■ YOUR ASSIGNMENT ■
Write out the listing again, switching every "Find the location of a particular element" to "Locate a specific element" and leaving all else unchanged.

[Gathered data entries]
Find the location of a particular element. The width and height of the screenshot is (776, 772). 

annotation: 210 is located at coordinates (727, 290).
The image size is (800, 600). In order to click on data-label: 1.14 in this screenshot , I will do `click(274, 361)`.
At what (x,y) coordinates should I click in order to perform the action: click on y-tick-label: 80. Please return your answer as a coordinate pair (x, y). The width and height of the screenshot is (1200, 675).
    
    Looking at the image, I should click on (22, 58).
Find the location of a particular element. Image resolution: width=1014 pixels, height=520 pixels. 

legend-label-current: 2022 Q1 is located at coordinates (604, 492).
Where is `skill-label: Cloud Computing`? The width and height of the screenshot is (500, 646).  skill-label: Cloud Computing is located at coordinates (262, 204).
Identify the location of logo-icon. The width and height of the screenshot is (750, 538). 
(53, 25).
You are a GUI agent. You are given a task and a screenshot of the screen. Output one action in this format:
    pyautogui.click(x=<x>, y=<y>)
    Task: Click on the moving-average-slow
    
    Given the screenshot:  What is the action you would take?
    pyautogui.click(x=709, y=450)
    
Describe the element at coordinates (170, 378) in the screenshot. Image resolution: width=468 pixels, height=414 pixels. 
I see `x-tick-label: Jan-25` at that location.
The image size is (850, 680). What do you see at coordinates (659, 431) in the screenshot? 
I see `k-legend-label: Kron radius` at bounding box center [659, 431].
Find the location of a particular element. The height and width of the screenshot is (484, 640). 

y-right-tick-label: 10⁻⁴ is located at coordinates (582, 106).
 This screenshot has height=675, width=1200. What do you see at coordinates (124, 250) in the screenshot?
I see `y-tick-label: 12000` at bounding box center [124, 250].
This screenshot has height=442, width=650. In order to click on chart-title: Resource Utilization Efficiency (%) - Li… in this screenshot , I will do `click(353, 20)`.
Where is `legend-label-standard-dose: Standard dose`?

■ SOLUTION TO THIS PROBLEM ■
Locate a specific element. The width and height of the screenshot is (776, 772). 

annotation: 210 is located at coordinates (727, 290).
The image size is (800, 600). In order to click on data-label: 1.14 in this screenshot , I will do `click(274, 361)`.
At what (x,y) coordinates should I click in order to perform the action: click on y-tick-label: 80. Please return your answer as a coordinate pair (x, y). The width and height of the screenshot is (1200, 675).
    
    Looking at the image, I should click on (22, 58).
Locate a specific element. Image resolution: width=1014 pixels, height=520 pixels. 

legend-label-current: 2022 Q1 is located at coordinates (604, 492).
Where is `skill-label: Cloud Computing`? The width and height of the screenshot is (500, 646).  skill-label: Cloud Computing is located at coordinates (262, 204).
Identify the location of logo-icon. The width and height of the screenshot is (750, 538). 
(53, 25).
You are a GUI agent. You are given a task and a screenshot of the screen. Output one action in this format:
    pyautogui.click(x=<x>, y=<y>)
    Task: Click on the moving-average-slow
    
    Given the screenshot:  What is the action you would take?
    pyautogui.click(x=709, y=450)
    
Describe the element at coordinates (170, 378) in the screenshot. Image resolution: width=468 pixels, height=414 pixels. 
I see `x-tick-label: Jan-25` at that location.
The image size is (850, 680). What do you see at coordinates (659, 431) in the screenshot? 
I see `k-legend-label: Kron radius` at bounding box center [659, 431].
Locate a specific element. The height and width of the screenshot is (484, 640). 

y-right-tick-label: 10⁻⁴ is located at coordinates (582, 106).
 This screenshot has height=675, width=1200. What do you see at coordinates (124, 250) in the screenshot?
I see `y-tick-label: 12000` at bounding box center [124, 250].
This screenshot has height=442, width=650. In order to click on chart-title: Resource Utilization Efficiency (%) - Li… in this screenshot , I will do `click(353, 20)`.
Where is `legend-label-standard-dose: Standard dose`?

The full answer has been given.